I know none if this is a novel approach to solving the problem, and yet there are enough examples of MMOs that fail to encourage group play at the most fundamental level that I still think it’s worth repeating. And even as someone who isn’t always looking to turn MMOs into a social affair, I would love to see MMO developers get more creative in encouraging group play. Not the lazy kind that comes from bugs and broken systems which force community out of necessity, but intelligent and intentional gameplay decisions that reward the formation of communities while allowing solo players to have their fun as well. I won’t always be first in line to participate in those community building affairs, but I would be cheering them on all the same.

Giving Korean MMOs a Chance

This year my willingness to try Korean developed MMOs has greatly increased. Other Asian titles have caught my attention in the past and I even tried ArcheAge for an hour or two but the distinct design decisions found in many of these titles were unfamiliar enough that ultimately  I kept my distance. However in the past three months I’ve played Blade and Soul, Black Desert, and Tree of Savior for quite a few hours and I’ve enjoyed all of them. So why all of a sudden have these MMOs started to appeal to me?

First of all, I think I’ve simply exhausted the more familiar “WoW clones” that both defined and met my expectations for what an MMO should be. After WoW it was natural to try titles like Rift or Star Wars:The Old Republic but after a while the familiar framework became tired and predictable so my interest in other options grew. Having now exhausted that outer circle of western titles and with no major releases coming from the west, it makes sense that I would reconsider the Asian imports. Sure, many of the systems like gear advancement are unlike anything else I’ve played, but it’s a welcome change.

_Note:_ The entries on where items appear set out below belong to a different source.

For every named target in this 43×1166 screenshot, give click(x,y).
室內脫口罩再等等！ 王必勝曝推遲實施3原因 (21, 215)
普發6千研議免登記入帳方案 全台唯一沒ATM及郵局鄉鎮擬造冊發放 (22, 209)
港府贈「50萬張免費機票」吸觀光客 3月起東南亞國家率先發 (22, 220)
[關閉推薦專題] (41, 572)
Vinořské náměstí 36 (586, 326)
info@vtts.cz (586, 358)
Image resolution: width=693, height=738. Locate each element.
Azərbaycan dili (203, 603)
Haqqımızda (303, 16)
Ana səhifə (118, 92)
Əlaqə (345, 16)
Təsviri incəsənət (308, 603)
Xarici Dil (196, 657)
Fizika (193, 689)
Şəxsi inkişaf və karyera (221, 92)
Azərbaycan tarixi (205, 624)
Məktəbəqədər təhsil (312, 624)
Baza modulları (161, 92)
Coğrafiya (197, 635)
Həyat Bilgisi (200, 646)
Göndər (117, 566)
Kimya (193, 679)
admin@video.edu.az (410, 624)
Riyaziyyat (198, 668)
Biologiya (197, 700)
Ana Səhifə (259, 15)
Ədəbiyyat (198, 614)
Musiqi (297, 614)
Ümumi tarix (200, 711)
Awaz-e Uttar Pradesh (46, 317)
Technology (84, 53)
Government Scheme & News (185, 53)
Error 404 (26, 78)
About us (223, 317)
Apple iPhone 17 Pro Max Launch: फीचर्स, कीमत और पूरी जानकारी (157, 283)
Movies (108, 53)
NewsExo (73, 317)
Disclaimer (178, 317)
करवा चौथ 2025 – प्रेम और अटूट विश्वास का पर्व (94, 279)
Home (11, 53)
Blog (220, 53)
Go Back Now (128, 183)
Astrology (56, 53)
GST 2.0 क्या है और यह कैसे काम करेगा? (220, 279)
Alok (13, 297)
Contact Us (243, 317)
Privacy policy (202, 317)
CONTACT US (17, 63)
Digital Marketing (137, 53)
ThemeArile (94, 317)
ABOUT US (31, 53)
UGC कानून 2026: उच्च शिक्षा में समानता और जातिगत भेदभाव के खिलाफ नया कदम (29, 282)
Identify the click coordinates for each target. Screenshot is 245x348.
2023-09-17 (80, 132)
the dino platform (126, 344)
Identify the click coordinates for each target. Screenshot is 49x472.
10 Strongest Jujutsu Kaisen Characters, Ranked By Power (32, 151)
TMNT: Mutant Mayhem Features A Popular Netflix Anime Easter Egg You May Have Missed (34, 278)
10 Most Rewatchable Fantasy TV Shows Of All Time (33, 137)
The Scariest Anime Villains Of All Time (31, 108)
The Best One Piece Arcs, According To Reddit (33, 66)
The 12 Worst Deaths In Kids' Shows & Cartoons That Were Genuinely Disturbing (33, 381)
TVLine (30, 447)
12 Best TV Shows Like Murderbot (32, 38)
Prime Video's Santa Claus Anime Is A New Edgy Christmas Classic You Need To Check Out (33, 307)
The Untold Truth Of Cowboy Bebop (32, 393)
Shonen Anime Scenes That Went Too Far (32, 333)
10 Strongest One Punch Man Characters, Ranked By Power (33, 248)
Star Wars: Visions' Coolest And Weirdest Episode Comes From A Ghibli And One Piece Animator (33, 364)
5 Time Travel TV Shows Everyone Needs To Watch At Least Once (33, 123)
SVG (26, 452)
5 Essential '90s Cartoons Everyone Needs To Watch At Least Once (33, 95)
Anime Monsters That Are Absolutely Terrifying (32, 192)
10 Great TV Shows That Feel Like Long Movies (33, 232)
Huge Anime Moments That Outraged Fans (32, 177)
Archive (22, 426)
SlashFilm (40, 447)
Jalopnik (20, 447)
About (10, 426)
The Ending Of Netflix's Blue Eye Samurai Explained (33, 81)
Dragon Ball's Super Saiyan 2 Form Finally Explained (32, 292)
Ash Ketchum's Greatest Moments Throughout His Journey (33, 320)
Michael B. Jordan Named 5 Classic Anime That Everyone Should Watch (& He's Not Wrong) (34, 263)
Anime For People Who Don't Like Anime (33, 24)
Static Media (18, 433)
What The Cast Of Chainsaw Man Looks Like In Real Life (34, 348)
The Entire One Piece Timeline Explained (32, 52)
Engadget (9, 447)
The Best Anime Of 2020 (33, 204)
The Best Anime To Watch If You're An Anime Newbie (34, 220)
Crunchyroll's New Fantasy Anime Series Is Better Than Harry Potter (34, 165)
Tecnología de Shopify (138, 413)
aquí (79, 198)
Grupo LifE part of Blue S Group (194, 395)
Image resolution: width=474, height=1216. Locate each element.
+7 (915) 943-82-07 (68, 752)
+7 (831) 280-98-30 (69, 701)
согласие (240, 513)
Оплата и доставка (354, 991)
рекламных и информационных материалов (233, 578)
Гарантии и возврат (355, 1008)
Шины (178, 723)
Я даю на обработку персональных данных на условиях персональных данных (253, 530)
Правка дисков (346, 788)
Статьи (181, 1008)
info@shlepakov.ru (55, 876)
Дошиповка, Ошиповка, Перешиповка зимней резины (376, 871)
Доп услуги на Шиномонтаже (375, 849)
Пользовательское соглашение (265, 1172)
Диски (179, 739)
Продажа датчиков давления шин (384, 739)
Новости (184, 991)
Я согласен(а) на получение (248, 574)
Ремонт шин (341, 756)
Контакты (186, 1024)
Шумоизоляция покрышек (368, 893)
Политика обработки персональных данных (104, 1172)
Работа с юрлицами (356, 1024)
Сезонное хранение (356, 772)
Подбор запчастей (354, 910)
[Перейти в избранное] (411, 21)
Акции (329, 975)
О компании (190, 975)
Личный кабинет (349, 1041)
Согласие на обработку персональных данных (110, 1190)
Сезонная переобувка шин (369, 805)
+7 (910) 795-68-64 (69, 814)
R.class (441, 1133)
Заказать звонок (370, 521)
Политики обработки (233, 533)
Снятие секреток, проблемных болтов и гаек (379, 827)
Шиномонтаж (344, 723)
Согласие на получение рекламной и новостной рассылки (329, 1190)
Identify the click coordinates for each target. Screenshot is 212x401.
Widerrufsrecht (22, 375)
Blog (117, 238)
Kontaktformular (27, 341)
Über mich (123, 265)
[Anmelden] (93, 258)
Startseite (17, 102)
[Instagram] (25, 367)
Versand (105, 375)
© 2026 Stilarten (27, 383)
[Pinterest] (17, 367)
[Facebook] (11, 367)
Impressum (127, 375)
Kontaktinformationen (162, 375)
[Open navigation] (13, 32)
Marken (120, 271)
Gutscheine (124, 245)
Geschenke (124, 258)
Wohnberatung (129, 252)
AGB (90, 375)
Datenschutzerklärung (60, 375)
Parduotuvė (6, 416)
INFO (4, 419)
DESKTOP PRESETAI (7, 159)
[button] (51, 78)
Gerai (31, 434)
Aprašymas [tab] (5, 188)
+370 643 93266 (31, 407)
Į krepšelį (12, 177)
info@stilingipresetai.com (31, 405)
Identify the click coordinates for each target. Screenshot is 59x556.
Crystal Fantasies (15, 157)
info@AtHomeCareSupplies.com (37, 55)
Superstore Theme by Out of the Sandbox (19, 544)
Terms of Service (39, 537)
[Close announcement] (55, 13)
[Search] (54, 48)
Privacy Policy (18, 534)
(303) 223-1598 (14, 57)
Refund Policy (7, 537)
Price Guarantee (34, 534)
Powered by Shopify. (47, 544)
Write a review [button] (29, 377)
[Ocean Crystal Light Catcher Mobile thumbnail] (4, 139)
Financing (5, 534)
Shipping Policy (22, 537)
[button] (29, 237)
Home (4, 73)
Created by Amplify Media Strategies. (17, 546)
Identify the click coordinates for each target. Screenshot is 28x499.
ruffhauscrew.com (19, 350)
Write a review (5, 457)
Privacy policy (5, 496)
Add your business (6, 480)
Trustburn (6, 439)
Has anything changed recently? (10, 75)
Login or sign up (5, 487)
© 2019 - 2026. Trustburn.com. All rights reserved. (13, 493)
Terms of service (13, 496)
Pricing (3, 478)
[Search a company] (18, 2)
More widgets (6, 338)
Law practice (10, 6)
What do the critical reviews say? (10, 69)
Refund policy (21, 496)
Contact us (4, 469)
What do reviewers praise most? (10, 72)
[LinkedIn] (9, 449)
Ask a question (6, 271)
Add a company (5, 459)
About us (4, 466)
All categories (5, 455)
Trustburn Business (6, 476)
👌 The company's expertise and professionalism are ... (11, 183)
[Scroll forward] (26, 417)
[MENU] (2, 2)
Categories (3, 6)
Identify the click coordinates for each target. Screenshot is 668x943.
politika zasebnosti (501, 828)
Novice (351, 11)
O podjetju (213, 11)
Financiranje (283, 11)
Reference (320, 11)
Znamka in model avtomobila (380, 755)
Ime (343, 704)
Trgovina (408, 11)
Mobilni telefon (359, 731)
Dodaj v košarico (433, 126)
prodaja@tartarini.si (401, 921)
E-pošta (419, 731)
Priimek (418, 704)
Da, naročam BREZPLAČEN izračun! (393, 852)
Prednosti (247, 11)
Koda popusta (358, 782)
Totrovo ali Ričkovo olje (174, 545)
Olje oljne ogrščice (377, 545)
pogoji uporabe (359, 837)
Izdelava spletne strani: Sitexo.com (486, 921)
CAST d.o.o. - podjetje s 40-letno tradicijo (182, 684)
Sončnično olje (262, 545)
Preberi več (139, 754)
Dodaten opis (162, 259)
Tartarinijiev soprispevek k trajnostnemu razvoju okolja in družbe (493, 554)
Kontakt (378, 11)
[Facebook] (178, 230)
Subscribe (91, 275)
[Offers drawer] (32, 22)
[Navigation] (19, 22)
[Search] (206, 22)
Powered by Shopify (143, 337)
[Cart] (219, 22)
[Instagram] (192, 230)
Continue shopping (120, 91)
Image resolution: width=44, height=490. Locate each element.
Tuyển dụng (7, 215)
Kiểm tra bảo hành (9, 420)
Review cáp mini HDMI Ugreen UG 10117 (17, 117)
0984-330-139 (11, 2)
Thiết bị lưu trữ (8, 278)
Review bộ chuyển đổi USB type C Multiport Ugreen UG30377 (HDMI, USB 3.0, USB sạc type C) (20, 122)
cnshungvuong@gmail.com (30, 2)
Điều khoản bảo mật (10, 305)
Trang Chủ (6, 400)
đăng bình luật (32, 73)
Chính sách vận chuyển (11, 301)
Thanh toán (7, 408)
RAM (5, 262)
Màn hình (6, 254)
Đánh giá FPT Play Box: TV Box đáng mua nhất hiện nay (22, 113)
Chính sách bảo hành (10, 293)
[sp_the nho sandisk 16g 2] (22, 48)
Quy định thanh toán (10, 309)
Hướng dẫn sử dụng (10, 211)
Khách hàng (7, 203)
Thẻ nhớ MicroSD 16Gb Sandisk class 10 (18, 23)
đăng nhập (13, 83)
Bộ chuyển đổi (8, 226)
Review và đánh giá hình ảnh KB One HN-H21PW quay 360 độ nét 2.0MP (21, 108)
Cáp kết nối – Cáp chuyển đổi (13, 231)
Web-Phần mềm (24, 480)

Secondly, what I’m experiencing in these games feels like innovative, new ideas being brought to the genre, even though in reality many of the concepts and systems these games are based on have been repeated for years in the Asian market. I would love to see more western studios adopt some of these differences too; it may not be true innovation, but it would bring some much needed change to their games nd perhaps a western take on an eastern concept would produce a unique gameplay experience.

There are certainly things I haven’t liked about the Korean titles I’ve been playing but overall the experience feels novel and playing these games has reinvigorated my thinking about what I like and what I don’t in an MMO; what core gameplay actually drives my interest. The gear progression, class customization, and economic systems in these titles have offered me a different perspective on the comparable systems I’m use to in Western MMOs. My hope is that developers on both sides of the Pacific are looking and learning from one another because there’s a lot of opportunity to progress the genre through the cross pollination of ideas from culturally diverse parts of the world.